▶ WORK TO BE COMPLETED
Below are records; please write out exactly the lines from the first line through the line containing "454x277 pixels.", with no pictures.

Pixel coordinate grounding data
────

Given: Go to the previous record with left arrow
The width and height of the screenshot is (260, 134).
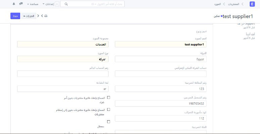Looking at the screenshot, I should tap(38, 16).
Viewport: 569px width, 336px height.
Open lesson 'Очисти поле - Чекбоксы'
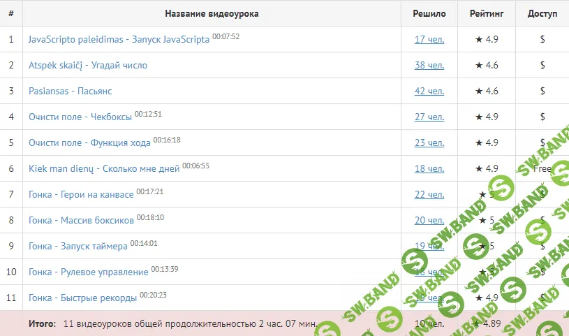pos(80,117)
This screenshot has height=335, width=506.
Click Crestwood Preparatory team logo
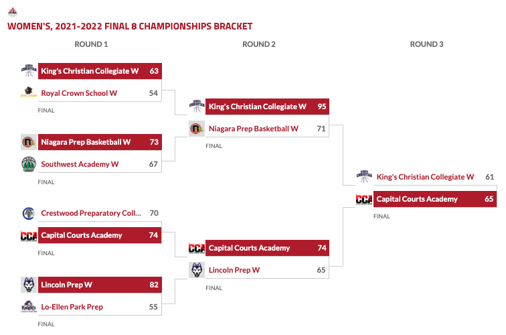point(28,214)
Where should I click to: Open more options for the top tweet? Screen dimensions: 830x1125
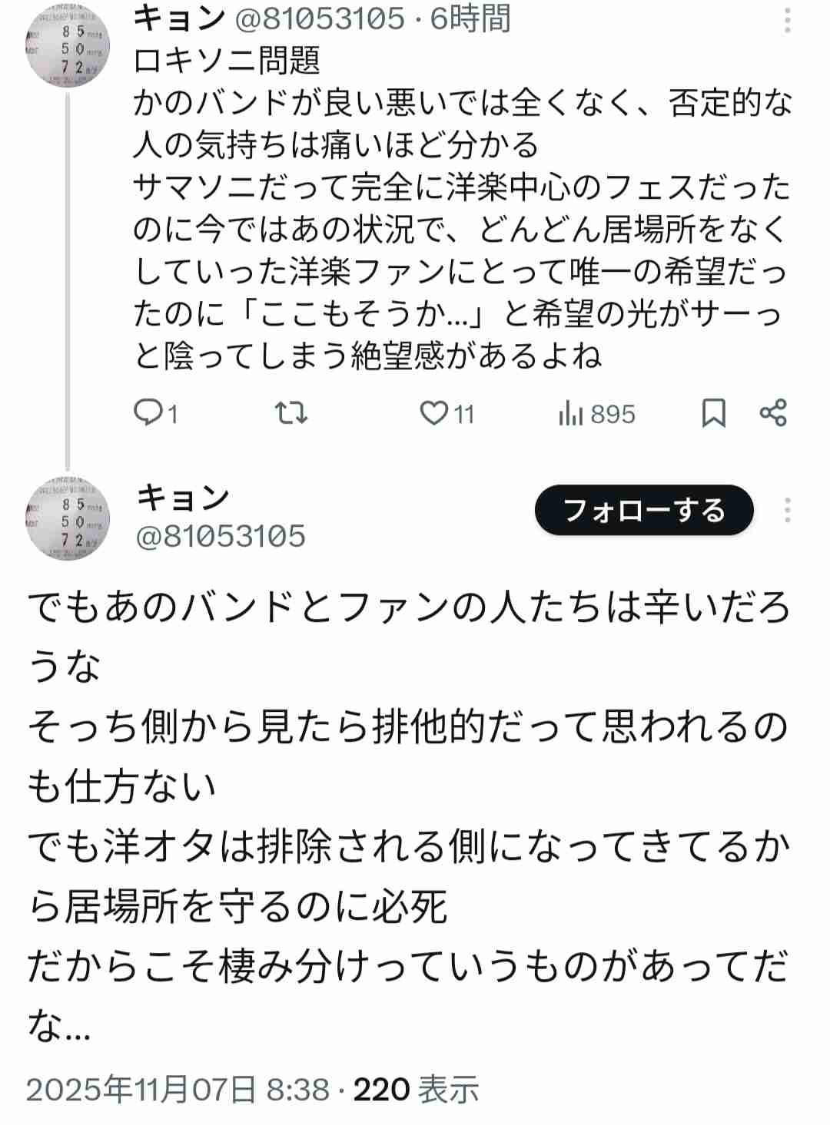(787, 20)
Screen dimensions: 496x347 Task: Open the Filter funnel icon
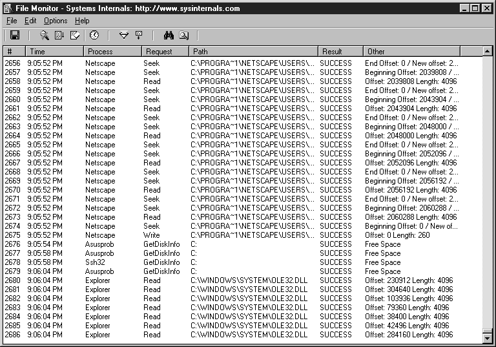(x=124, y=36)
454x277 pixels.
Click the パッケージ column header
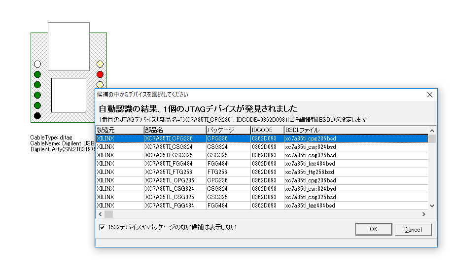coord(228,130)
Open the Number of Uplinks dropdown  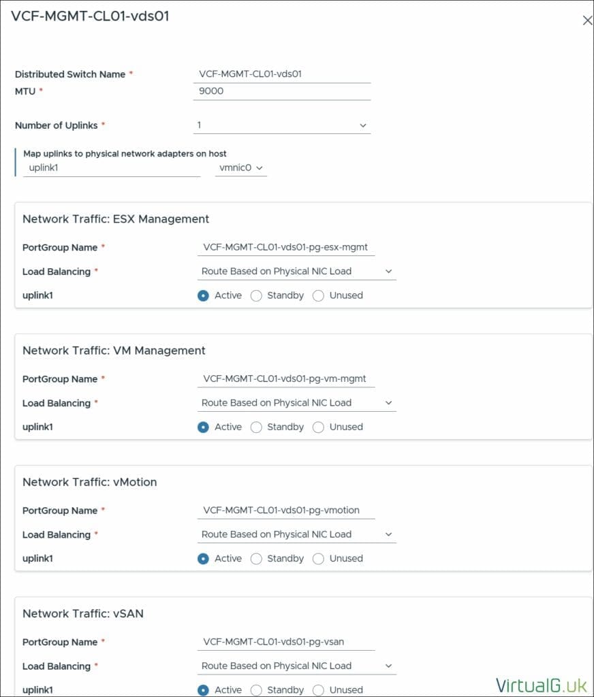pos(282,126)
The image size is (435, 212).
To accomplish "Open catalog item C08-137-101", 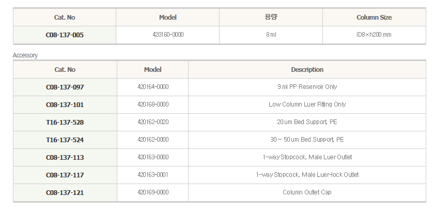I will tap(65, 105).
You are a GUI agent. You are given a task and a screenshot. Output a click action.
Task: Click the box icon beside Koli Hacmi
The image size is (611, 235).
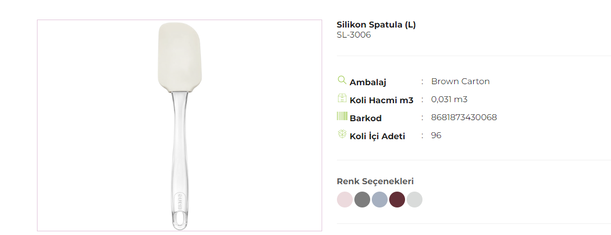click(x=342, y=98)
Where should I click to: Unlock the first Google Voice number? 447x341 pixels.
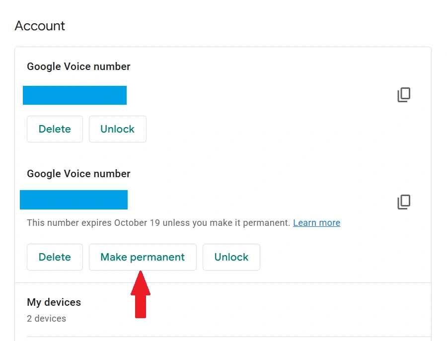pos(117,129)
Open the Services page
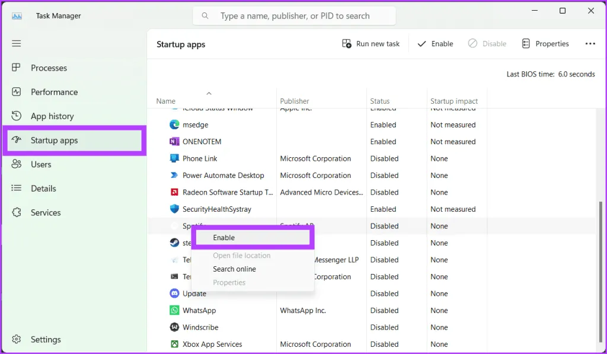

────

▶ THE COMPLETED TASK
Given: Go to the previous record with left arrow
The width and height of the screenshot is (260, 134).
Looking at the screenshot, I should tap(38, 16).
Viewport: 569px width, 336px height.
Open lesson 'Очисти поле - Чекбоксы'
pos(80,117)
This screenshot has height=335, width=506.
Click Crestwood Preparatory team logo
point(28,214)
Where should I click to: Open more options for the top tweet? Screen dimensions: 830x1125
(787, 20)
Screen dimensions: 496x347 Task: Open the Filter funnel icon
(x=124, y=36)
454x277 pixels.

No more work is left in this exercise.